PROBLEM DESCRIPTION - Set out word for word the line that contains "Image resolution: width=1036" and each line after it, through the end of the data below, but exclude the pictures.

SUPPLIED RECORDS -
=== Section Start ===

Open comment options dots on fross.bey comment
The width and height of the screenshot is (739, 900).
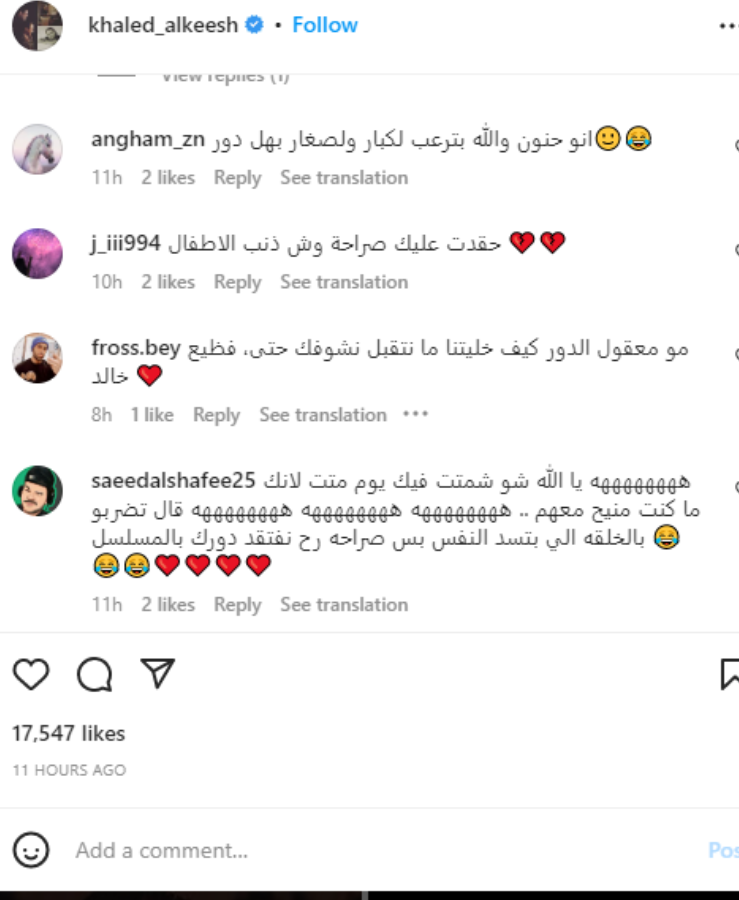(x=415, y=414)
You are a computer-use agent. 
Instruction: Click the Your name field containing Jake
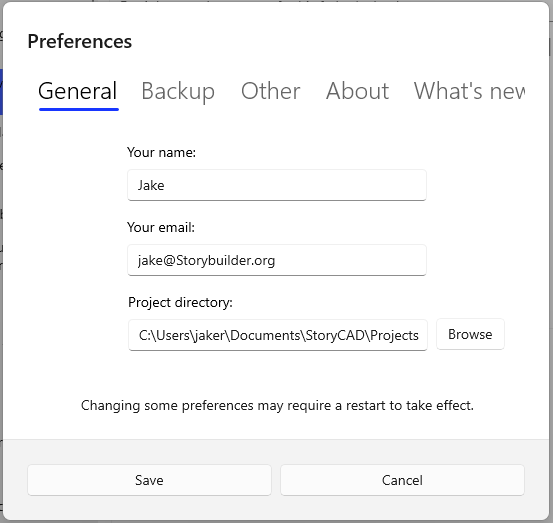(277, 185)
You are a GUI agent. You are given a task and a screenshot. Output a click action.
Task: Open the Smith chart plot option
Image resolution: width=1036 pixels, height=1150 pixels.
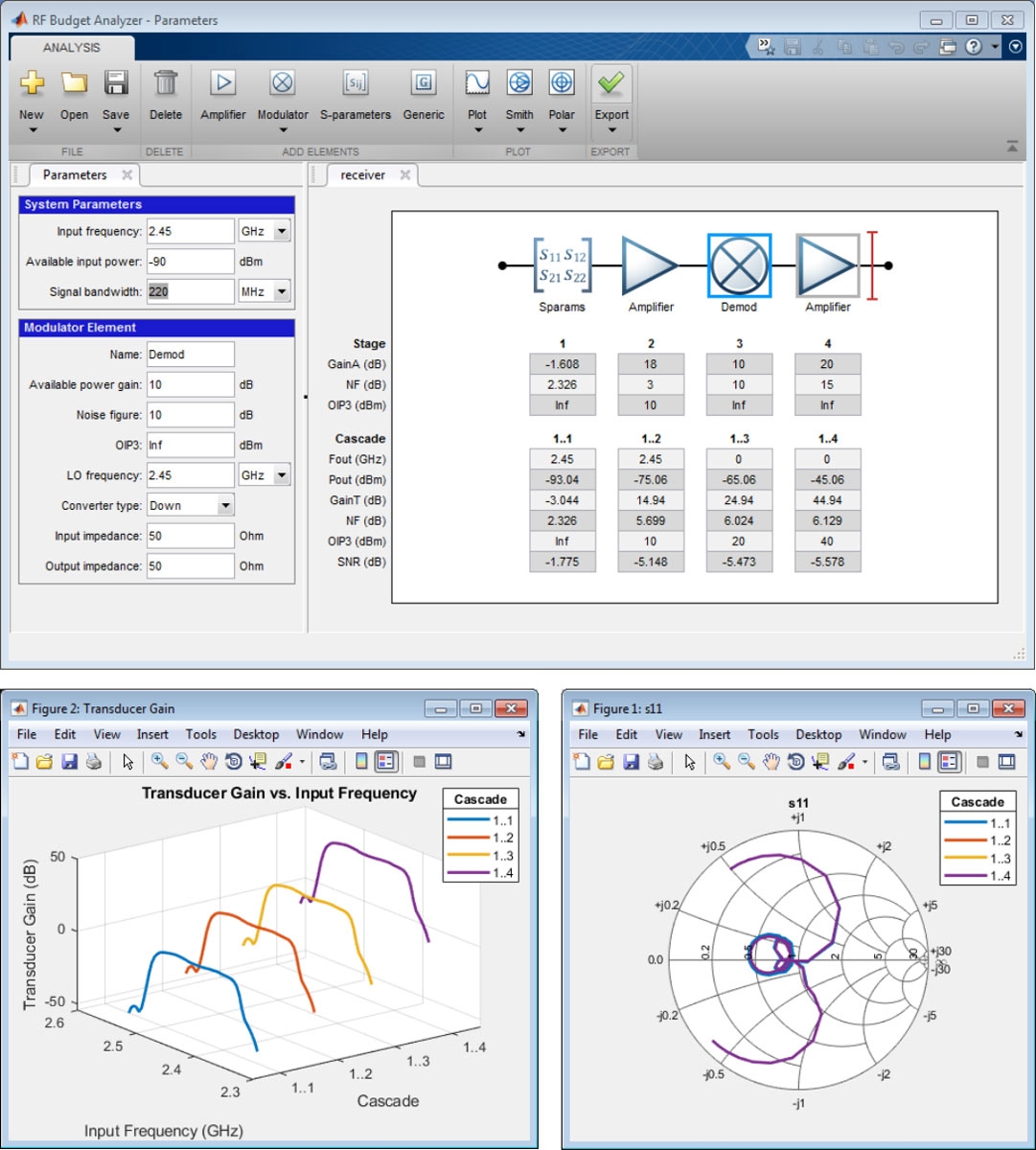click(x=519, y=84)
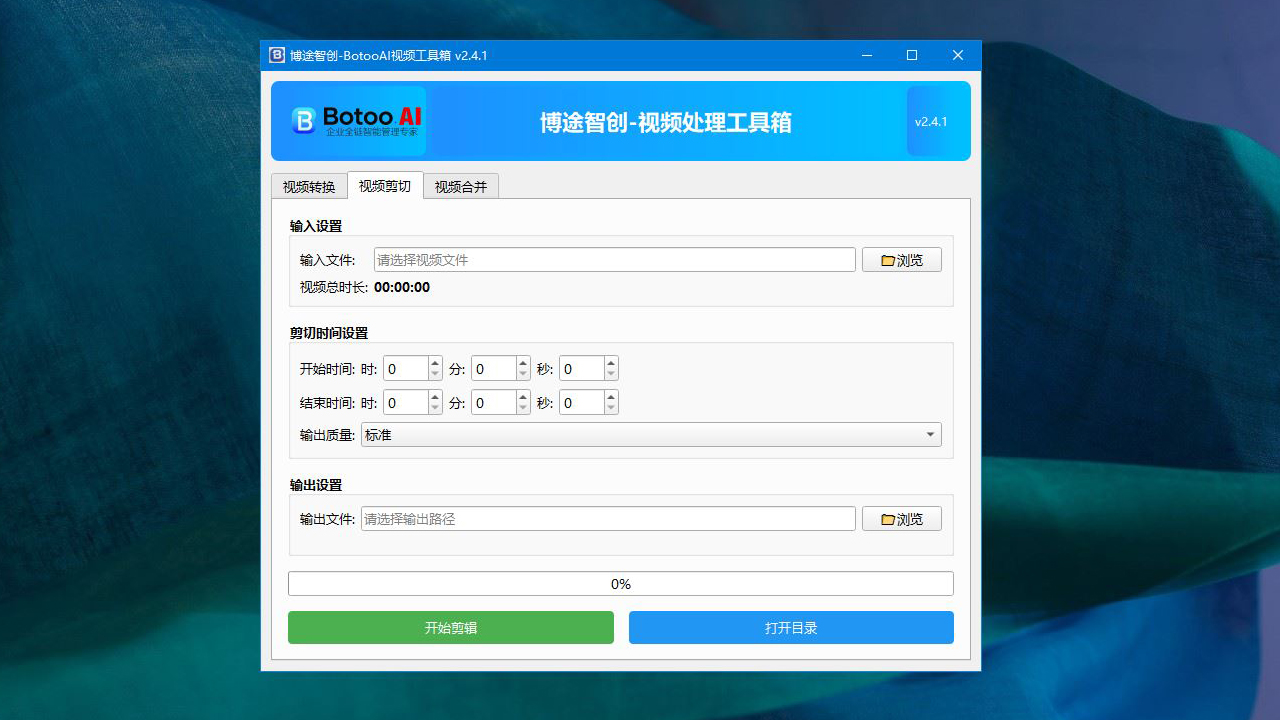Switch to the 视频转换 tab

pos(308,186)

=== Section End ===

RESPONSE AREA -
Image resolution: width=1036 pixels, height=1150 pixels.
click(x=519, y=84)
Switch to the 视频转换 tab

pos(308,186)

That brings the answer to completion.